To put its appeal (and its reach) in a nutshell: the company “tripled its business in [India] in under a year” as of 2018, amassing over 1 million daily active users and handling over 10,000 orders daily. As of September 2018, it was revealed that in just a year’s time, Shein saw its country-specific app downloaded more than 5 million times. That all occurred before the company was banned by the Indian government in order to “avoid any privacy invasions and to secure the Indian cyberspace.”
Raking in multi-billion revenues, Shein is part of a group of “several strong Chinese brands [in the] intensely and increasingly competitive world of [fast] fashion [that are] challenging more established players for a share of the global online market,” per BrandZ and Google’s 2019 top 50 Chinese global brand builders list, on which Shein nabbed the number 14 spot. Shein stands out, according to Jackson Ng, the Global Client Strategy Director for Hill + Knowlton Strategies, “because it has a value proposition and is strengthening their presence on key mainstream platforms.”
Yet, despite its robust business, Shein’s name has not garnered the same level of consumer recognition as fellow digitally-native fast fashion entities like Fashion Nova or Missguided, and instead, has been grouped in with other low-cost, low-quality Chinese companies like Romwe, DressLily, ModLily, and Zaful, among others. This is likely due to the fact that its model, for the majority of its 12-year-long lifespan, has seen Shein operate more as a retailer of clothing than as a glossy fashion or lifestyle brand. To a certain extent, however, that is – or maybe, was – beginning to change.
As of late, Shein appears to have embarked on a public relations push to mainstream its name and legitimize its offerings (not unlike what Fashion Nova did when it bolstered in influencer roster, tapping the likes of the Kardashian/Jenners and co. to promote its designer copycat wares, and began to proclaim that it was looking to “slowly dissolve the perceived separation between ‘high-end’ and ‘cheap’ clothes and make trendy fashion accessible to everyone.”). As a result, Shein has been increasingly name-checked in paid-for posts by celebrities – such as Riverdale actress Madelaine Petsch, and fashion industry influencers like Chriselle Lim – on Instagram, where the brand boasts a following of more than 11 million.
More recently, it wrangled even bigger stars, like Katy Perry, Lil Nas X, Hailey Bieber, Rita Ora, and Yara Shahidi, into its camp, enlisting them to participate in its May 2020 #SheinTogether event (and the related marketing), an online fundraiser to benefit the World Health Organization’s COVID-19 Solidarity Response Fund that drew over 1.6 million viewers, according to the brand.

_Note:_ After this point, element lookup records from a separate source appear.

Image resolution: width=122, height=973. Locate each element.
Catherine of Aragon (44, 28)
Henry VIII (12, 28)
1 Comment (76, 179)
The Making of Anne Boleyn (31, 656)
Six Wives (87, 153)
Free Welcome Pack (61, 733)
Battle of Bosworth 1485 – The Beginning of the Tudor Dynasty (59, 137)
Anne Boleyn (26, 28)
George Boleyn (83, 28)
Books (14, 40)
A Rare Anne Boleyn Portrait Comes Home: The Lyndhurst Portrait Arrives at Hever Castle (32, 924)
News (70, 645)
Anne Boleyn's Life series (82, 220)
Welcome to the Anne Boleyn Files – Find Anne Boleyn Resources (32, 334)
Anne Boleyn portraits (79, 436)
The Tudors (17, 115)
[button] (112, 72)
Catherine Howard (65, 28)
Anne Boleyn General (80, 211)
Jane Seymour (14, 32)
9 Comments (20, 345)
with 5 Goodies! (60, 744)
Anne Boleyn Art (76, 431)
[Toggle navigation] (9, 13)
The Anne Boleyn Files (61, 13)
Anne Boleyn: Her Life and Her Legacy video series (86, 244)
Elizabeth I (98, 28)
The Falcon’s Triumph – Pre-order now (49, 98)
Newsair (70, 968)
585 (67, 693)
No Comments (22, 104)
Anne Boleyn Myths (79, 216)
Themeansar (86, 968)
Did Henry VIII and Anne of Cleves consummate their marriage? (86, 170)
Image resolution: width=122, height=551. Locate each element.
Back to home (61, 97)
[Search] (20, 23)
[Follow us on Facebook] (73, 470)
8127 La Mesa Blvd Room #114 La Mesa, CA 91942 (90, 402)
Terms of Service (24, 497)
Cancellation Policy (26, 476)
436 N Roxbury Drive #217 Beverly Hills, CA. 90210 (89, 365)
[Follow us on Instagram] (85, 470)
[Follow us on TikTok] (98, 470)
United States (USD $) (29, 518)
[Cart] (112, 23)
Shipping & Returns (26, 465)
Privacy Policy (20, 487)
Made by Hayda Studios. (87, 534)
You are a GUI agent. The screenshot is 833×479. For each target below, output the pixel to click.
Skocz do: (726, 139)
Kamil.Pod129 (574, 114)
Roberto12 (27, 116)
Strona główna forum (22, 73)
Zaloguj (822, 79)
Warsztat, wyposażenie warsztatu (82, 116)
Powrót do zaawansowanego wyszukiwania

The recent pushback that the brand has received in connection with its offerings are likely to set it back amid its larger publicity-push, as consumers are enraged. While some Twitter users have come to the company’s defense, pointing to the long-standing significance of the symbol for Buddhists and Hindus, the majority are calling on their followers to boycott the brand, and to “educate [themselves] about the companies you buy from.” Just “in case you needed another reason to boycott Shein,” wrote one Twitter user, pointing to an image of the swatiska necklace on Shein’s e-commerce site. “As if their labor practices aren’t problematic enough,” another quipped.
As for the company, it has asserted in a statement that it is “actively working through our internal structure and processes to resolve these issues, including a product review committee to ensure that we respect our diverse community. We are a global and all-inclusive brand and we are taking extreme measures to ensure that all items are cleared through a rigorous vetting process before we retail them.”